When I moved to Austin in August, I had a mission. Creating a Facebook page, I documented my challenges, reflected on my goals, endured sorrow, felt happiness... While I have learned a lot about myself, I also know I still have a long way to go.
The fact that has hit me the past couple weeks, however, is that I can't articulate any dreams or aspirations. Aside from developing self-worth with a hope to end up liking myself, I don't have any goals that I would label with that word.
For years, I was able to perform my "dream job" as an event planning coordinator... but my career path was altered for income needs. As I evolve in my abilities and talents, I am completely clueless as to what is next, if anything, when it comes to my employment. Most of my jobs have just, sort of, happened. In fact, most things in my life have just happened when I had the least expectations. I haven't had those experiences of "going for it" and landing a dream gig or a perfect home. My favorite roles, either took years to work out or were just incredibly difficult to finally happen. Others that I yearned for just never panned out.

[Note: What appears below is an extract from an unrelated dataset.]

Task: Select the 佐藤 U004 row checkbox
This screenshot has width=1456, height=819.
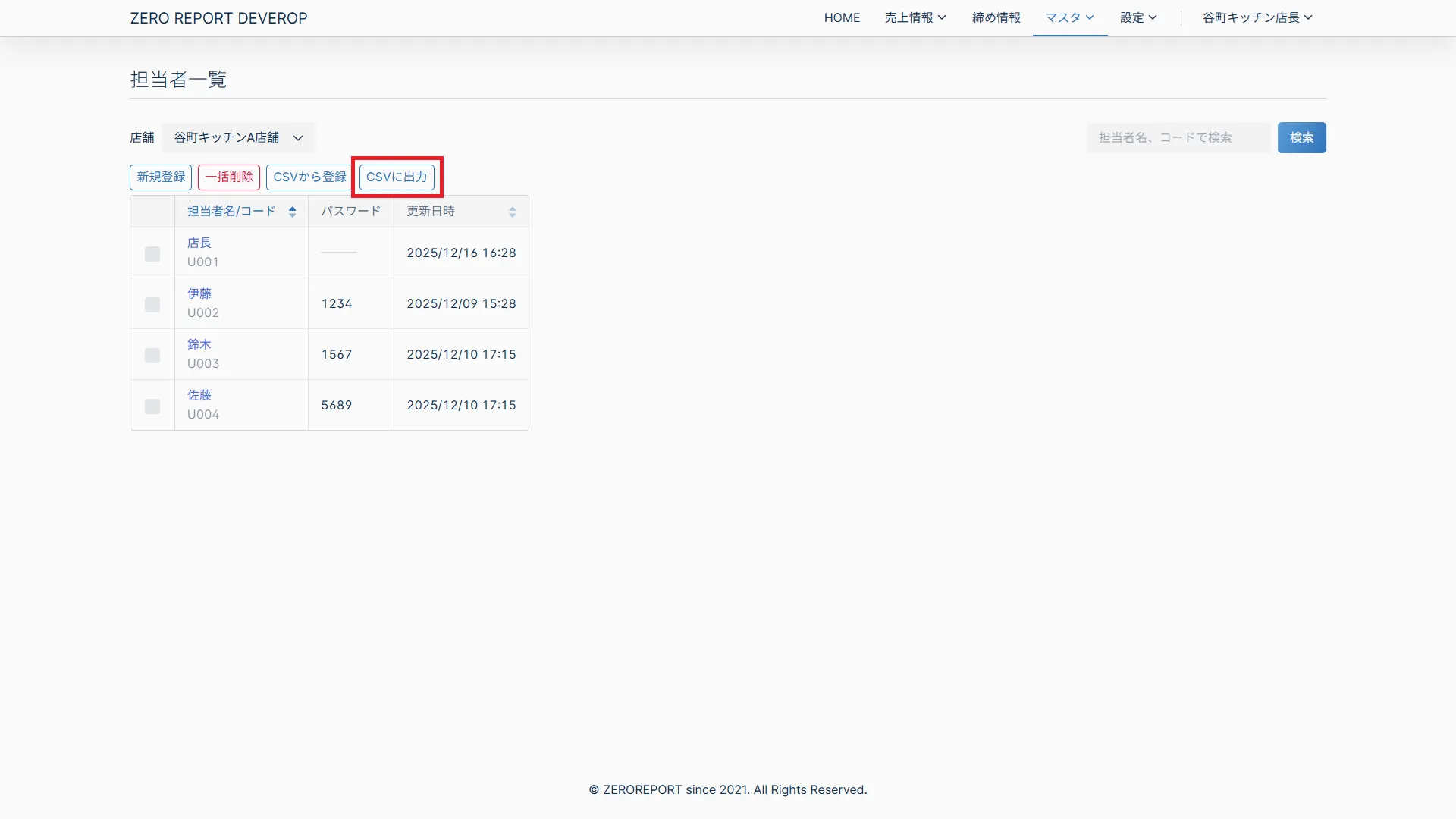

Establishing new steps the past few years has become holistic for me. I have had to put myself out there, but not get my hopes up and be quite autonomous about the outcomes of job applications, interviews and places to live. Throughout it all, I would remind myself not to become excited at the possibilities because of the chances of being selected are always unknown.
Yet, I feel I need - and should - have a drive to accomplish more than "figuring myself out" or "finding out who I am." I do understand though, that what I am doing IS an incredible challenge. It is continuing to be a big commitment to keep at it.
Sometimes I am excited, while others, I just feel lost and powerless. Which, I guess, is life. "When nothing is certain, anything is possible." I just need to establish a few fluid goals and perhaps my "dream" will show itself when it's time.